More than 100 million people live on land within one metre (three feet) of sea level, and storm surges can devastate coral reefs and low-lying islands and coastlines around the world.
"Although some degree of sea level rise is anticipated in the coming decades, the greater the rise and the faster it occurs, the greater the impact will be on human population," said Benjamin Preston, a researcher at the Washington DC based Pew Center on Global Climate Change.
Despite their relatively small land mass - about 13 per cent of the world's total mountain glacier area - Alaska's glaciers contribute about half of all sea level rise caused by glacial melt and about twice as much as the amount of water lost from the entire Greenland Ice Sheet, according to the Arendt team.
A second study published in Science will also add to concerns about the impact on oceans of faster ice melt. Using records compiled over the last 40 years, researchers at Columbia University have found a sharp decline in the salinity of waters in the Ross Sea near Antarctica, as well as warmer air and water temperatures in the area.
The warmer atmosphere appears to have caused more rain and snowfall, less sea ice, and faster melting of the West Antarctic ice sheet, the Columbia scientists say.
Previously, low salinity found in masses of seawater flowing from the Antarctic to the South Pacific was attributed to more precipitation, but the new study confirms that increased melting of the ice cap itself is also a major factor.
Declining salinity could affect major ocean currents, such as the Gulf Stream which warms the waters and climate of the North Atlantic region, according to oceanographers.

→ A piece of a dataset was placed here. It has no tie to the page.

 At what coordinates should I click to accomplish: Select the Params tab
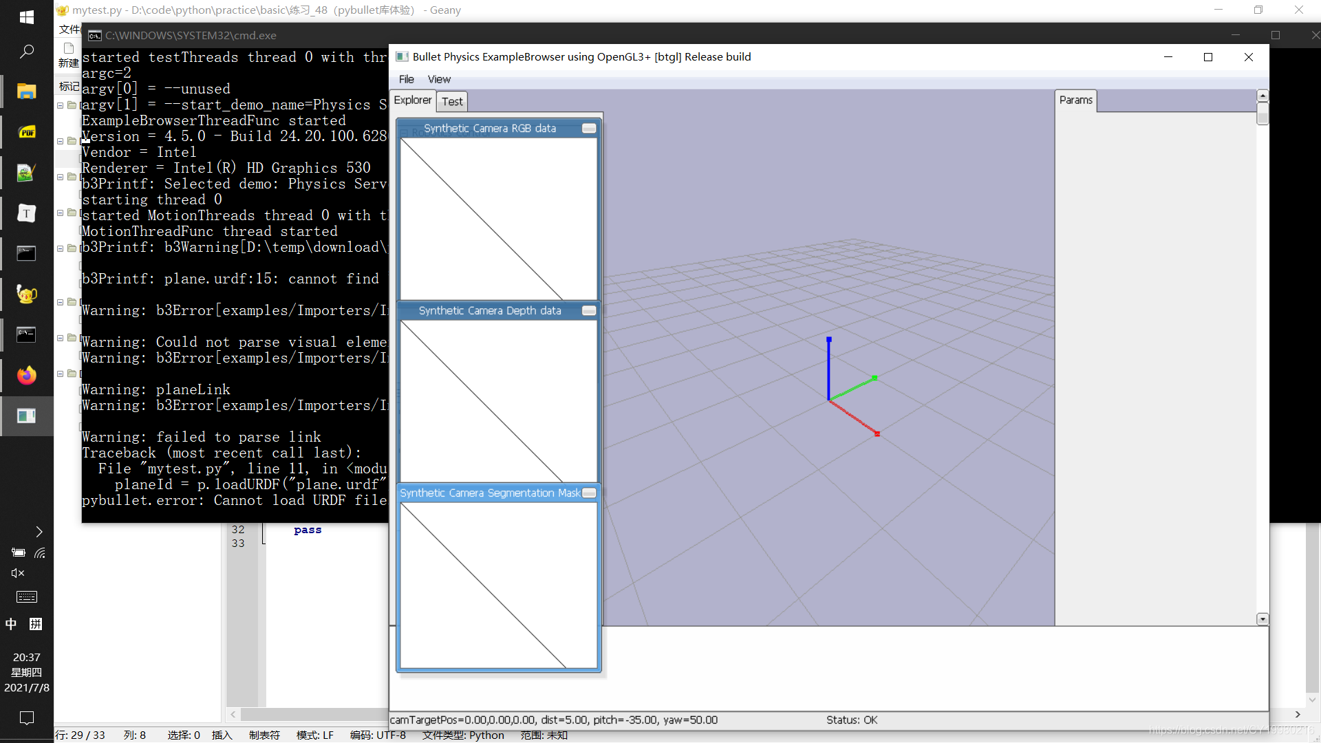1075,100
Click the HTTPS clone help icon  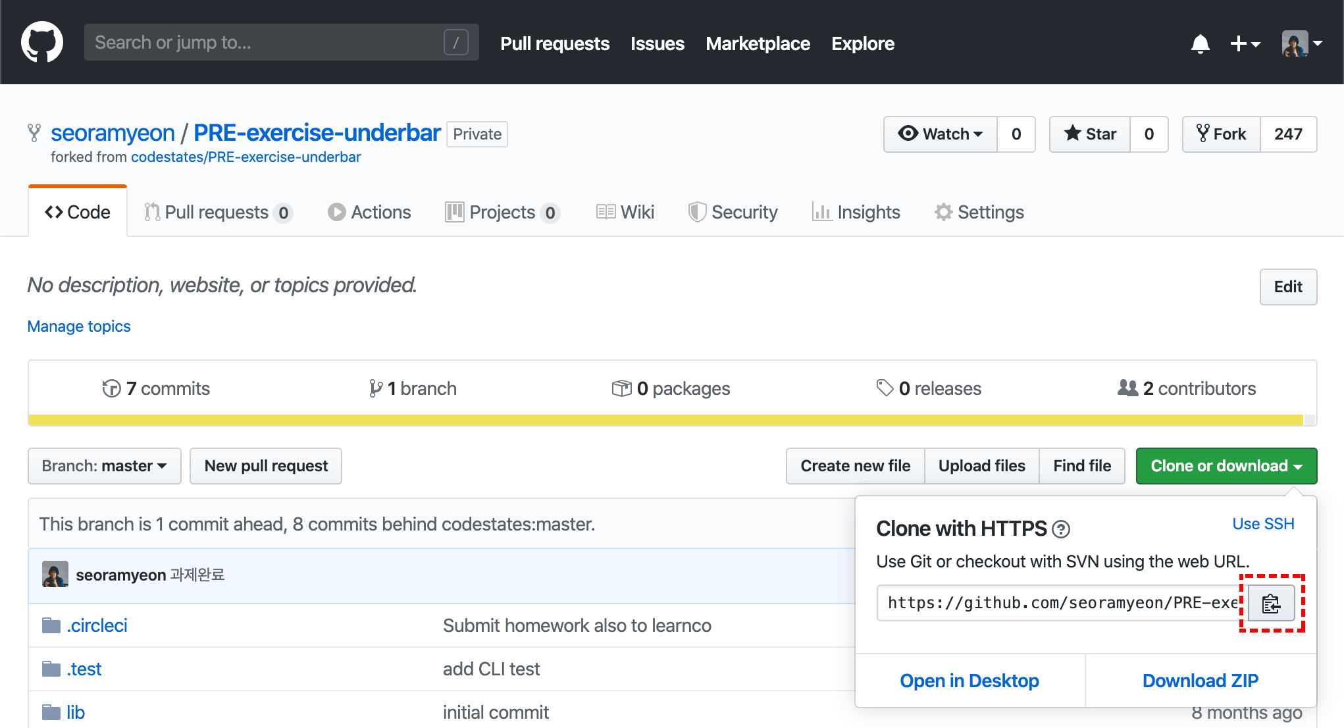coord(1060,529)
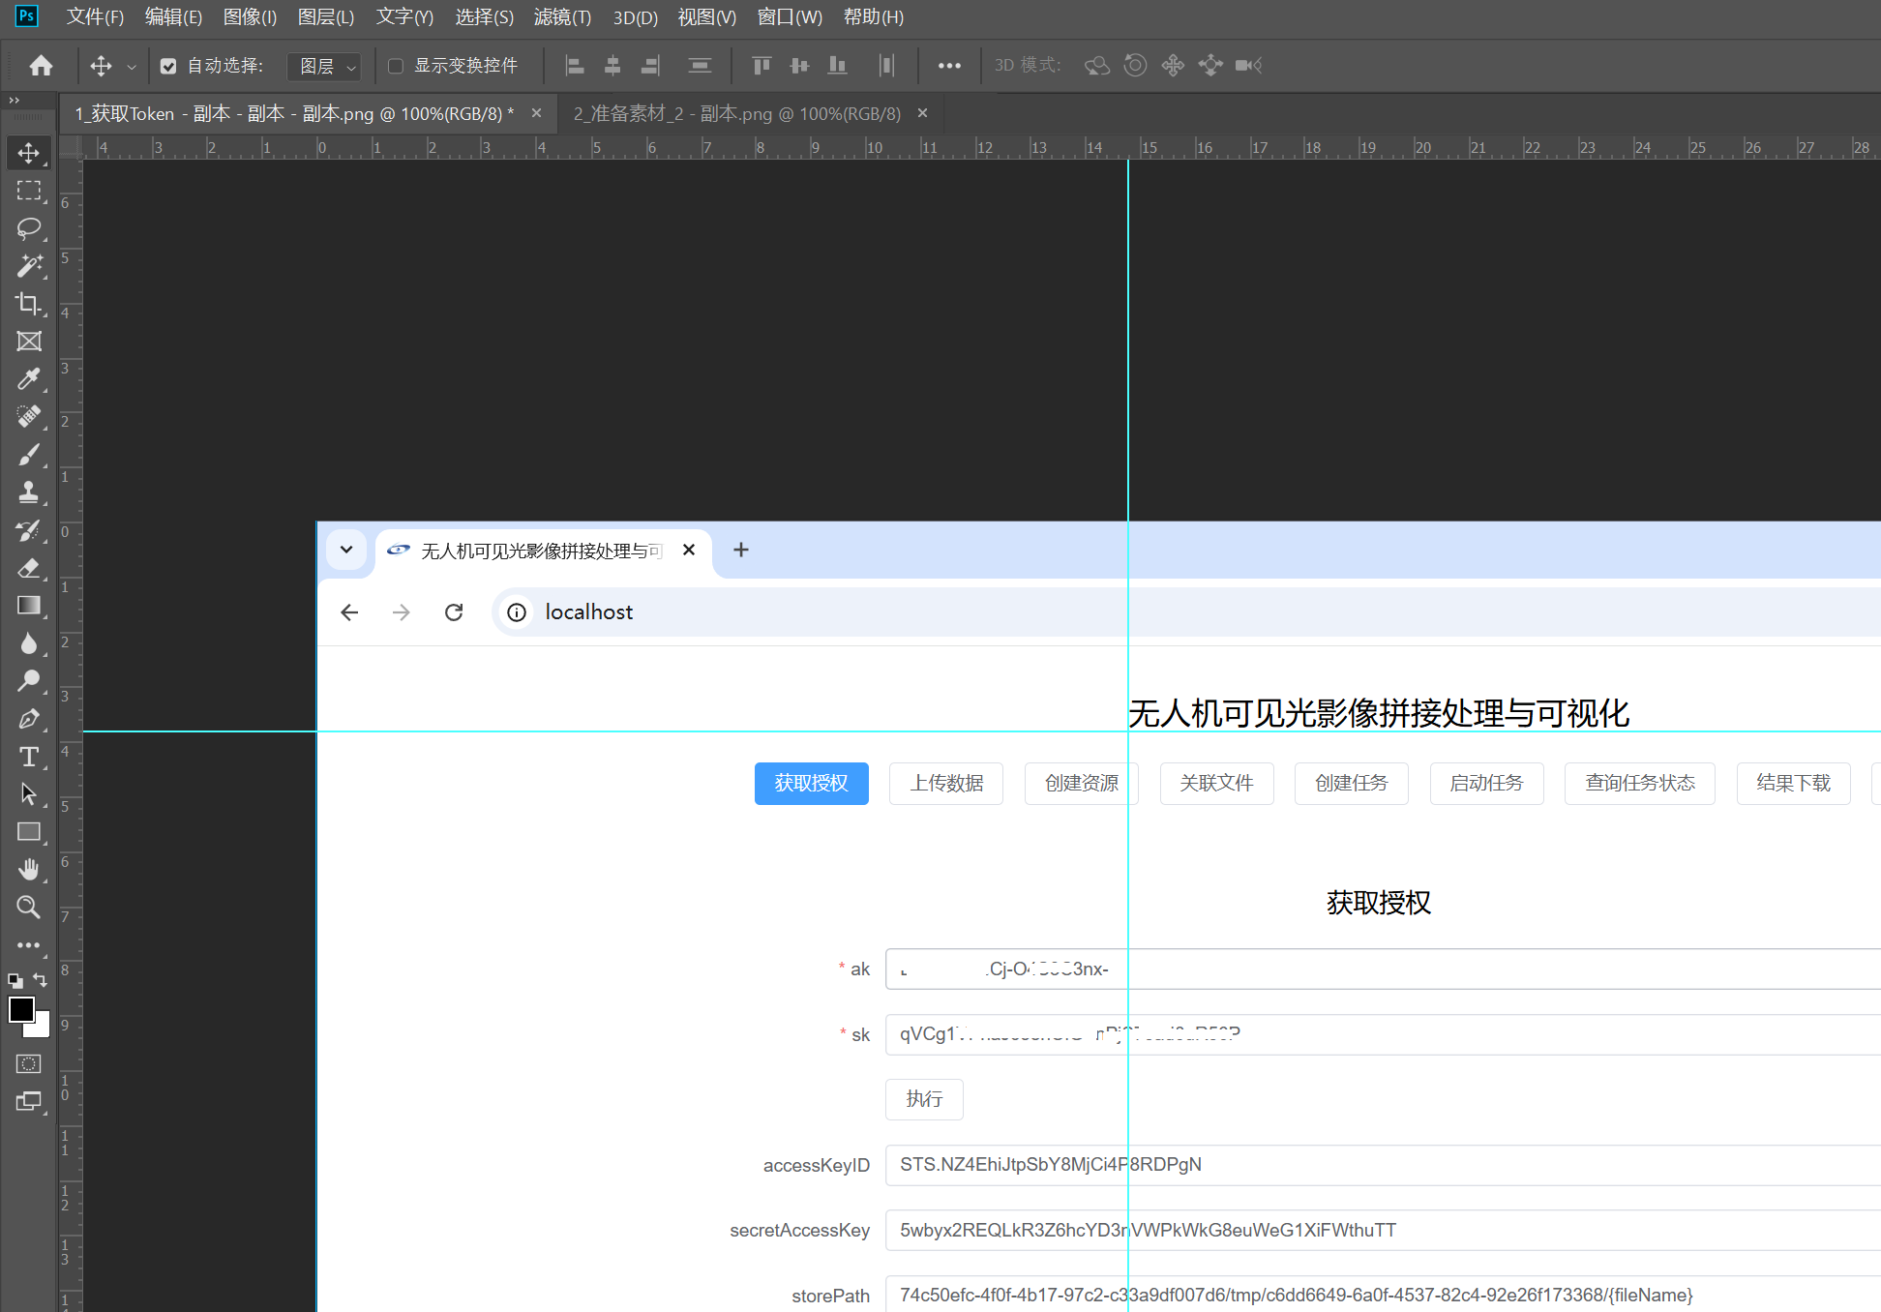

One prominent theory suggests that a large flow of fresh water into the North Atlantic could reverse the Gulf Stream, as it has in the past, causing an abrupt plunge in water and air temperatures in northeastern North America and northwestern Europe.
Preston said, "If scientists have underestimated the amount of fresh water likely to enter the oceans in coming decades, they may have also underestimated the risk of such a phenomenon occurring."